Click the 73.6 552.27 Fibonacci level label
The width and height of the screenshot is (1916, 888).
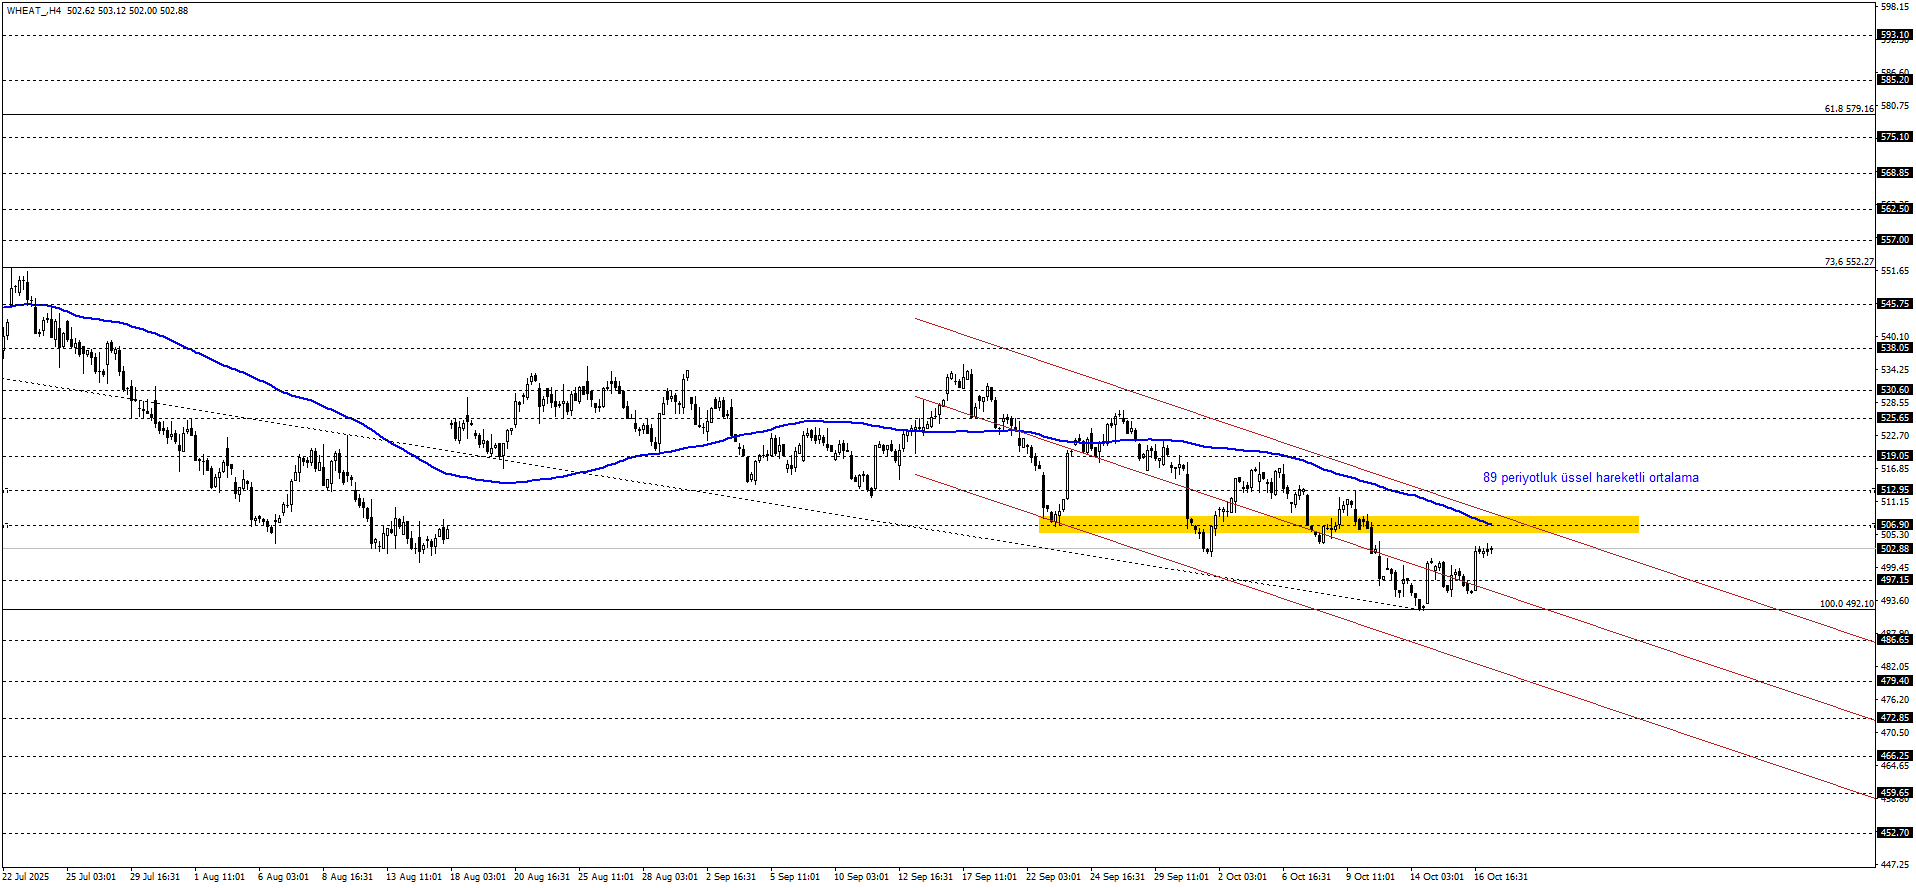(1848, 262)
------------------------------------
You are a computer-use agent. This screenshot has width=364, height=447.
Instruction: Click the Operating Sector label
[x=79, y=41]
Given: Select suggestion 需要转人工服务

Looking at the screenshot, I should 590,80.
------------------------------------
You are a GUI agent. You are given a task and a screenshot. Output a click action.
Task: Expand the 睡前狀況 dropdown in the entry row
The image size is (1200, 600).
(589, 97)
------------------------------------
Goal of the exercise:
Single out each line of the records above with the string "agent" in it, and copy it.

Exercise answer:
You are a computer-use agent. This screenshot has width=364, height=447.
You are a GUI agent. You are given a task and a screenshot. Output a click action.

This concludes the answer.